__Material for this task__
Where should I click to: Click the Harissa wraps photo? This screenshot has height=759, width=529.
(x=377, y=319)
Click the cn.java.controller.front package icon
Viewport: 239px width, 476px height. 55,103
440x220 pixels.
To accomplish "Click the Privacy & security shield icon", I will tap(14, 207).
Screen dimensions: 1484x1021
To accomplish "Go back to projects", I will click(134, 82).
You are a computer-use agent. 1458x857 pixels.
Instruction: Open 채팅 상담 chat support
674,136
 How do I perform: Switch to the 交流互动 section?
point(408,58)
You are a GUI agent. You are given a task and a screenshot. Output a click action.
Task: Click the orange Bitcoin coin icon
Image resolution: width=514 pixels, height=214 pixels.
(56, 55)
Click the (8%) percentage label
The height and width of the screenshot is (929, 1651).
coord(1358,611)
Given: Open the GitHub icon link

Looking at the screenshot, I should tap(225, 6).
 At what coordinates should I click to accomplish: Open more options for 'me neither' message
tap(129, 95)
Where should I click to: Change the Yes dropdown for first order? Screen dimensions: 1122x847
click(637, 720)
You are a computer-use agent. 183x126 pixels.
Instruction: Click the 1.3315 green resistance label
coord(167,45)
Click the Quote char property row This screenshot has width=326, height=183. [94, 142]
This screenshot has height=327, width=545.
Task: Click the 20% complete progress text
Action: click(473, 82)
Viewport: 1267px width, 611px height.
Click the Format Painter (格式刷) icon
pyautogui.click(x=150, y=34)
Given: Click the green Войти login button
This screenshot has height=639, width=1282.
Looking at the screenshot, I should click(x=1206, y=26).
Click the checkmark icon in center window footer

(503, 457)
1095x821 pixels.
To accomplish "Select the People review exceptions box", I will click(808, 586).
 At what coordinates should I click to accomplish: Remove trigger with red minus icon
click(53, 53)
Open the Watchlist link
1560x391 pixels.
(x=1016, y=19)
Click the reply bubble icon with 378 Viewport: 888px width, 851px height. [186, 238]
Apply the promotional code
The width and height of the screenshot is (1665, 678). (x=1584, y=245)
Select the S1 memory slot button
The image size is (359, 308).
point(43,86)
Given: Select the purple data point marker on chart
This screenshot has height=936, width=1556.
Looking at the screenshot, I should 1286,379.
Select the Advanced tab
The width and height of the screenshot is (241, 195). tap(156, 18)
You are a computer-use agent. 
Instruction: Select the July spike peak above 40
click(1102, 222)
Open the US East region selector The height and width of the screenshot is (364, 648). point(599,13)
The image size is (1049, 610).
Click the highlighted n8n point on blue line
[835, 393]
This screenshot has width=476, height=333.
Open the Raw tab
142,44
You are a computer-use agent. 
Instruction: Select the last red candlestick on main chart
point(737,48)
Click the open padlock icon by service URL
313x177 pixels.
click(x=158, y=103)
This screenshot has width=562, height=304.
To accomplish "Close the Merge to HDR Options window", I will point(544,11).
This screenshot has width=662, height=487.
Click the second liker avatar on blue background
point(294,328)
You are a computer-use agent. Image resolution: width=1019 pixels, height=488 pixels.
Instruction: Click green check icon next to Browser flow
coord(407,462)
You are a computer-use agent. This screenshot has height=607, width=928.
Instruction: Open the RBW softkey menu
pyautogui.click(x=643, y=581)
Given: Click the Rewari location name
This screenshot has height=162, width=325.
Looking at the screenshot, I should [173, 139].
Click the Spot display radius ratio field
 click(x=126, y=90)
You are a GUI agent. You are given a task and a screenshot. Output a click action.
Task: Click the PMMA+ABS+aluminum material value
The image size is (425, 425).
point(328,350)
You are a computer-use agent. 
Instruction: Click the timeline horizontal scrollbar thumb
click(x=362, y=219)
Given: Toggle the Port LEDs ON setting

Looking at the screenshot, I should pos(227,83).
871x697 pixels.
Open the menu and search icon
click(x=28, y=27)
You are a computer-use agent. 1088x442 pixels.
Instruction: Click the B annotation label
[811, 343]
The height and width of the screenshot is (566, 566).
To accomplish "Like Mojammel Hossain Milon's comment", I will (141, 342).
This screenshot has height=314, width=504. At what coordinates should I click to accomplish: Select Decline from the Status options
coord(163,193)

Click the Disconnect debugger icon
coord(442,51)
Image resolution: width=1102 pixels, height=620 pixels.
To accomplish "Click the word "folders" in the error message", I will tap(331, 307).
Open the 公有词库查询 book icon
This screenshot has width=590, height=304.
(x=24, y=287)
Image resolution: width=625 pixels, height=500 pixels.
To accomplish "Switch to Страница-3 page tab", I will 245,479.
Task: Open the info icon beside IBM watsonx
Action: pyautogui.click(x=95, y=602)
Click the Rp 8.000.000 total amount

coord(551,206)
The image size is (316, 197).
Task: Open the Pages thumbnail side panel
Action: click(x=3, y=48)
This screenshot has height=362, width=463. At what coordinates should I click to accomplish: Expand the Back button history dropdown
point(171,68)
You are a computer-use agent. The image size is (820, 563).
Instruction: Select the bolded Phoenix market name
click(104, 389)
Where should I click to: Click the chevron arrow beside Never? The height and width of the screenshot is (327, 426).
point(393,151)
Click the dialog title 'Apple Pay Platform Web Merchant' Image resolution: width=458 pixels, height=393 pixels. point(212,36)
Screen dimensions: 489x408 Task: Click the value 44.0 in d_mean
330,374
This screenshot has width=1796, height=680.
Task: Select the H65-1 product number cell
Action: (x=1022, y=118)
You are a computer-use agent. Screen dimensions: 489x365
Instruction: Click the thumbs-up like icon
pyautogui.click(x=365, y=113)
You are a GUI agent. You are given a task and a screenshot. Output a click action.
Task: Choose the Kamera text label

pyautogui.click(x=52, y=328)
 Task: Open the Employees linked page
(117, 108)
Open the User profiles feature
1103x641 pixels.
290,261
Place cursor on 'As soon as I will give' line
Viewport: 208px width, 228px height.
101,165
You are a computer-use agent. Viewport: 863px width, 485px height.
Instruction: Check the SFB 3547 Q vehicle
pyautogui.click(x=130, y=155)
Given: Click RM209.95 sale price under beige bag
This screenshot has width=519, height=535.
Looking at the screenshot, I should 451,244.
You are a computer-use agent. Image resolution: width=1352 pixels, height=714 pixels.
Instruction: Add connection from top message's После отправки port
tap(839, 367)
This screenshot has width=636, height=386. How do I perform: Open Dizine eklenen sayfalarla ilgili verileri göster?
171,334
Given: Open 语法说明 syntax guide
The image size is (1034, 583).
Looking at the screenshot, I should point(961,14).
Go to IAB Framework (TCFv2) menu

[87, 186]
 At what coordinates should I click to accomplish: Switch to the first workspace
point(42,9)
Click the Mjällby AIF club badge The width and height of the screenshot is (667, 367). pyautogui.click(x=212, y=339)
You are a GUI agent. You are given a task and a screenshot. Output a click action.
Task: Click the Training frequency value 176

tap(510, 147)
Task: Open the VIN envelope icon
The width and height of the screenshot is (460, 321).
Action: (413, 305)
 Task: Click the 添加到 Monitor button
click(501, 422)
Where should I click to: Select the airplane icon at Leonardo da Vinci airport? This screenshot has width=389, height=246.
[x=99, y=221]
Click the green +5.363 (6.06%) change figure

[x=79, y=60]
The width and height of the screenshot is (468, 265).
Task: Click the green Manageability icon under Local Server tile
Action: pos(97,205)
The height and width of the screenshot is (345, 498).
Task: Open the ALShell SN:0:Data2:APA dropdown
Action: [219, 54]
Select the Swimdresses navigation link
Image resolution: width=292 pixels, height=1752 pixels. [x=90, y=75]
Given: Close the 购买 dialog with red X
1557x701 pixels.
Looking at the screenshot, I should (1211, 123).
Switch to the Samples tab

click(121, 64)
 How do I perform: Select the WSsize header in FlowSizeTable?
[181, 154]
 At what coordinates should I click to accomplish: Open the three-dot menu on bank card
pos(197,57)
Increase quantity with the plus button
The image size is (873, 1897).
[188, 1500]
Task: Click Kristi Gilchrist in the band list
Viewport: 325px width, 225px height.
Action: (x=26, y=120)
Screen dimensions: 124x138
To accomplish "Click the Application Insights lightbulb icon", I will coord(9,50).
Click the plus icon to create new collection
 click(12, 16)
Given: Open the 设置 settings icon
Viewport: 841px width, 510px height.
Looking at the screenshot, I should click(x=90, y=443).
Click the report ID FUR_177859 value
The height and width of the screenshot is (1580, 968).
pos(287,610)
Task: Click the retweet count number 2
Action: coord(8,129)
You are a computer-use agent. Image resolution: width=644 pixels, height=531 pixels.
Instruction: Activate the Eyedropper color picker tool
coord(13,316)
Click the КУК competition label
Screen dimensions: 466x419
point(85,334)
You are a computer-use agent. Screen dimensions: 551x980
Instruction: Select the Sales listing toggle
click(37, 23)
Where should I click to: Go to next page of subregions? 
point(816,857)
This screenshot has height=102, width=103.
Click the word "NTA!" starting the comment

__Directions for this task__
Would you copy out exactly the lines above that start at the one containing "Instruction: Click the 1.3315" and end at the one containing "Click the reply", inclusive?

__Written answer__
Instruction: Click the 1.3315 green resistance label
coord(167,45)
Click the Quote char property row This screenshot has width=326, height=183. [94, 142]
This screenshot has height=327, width=545.
Task: Click the 20% complete progress text
Action: click(473, 82)
Viewport: 1267px width, 611px height.
Click the Format Painter (格式刷) icon
pyautogui.click(x=150, y=34)
Given: Click the green Войти login button
This screenshot has height=639, width=1282.
Looking at the screenshot, I should click(x=1206, y=26).
Click the checkmark icon in center window footer

(503, 457)
1095x821 pixels.
To accomplish "Select the People review exceptions box", I will click(808, 586).
 At what coordinates should I click to accomplish: Remove trigger with red minus icon
click(53, 53)
Open the Watchlist link
1560x391 pixels.
(x=1016, y=19)
Click the reply bubble icon with 378 Viewport: 888px width, 851px height. [186, 238]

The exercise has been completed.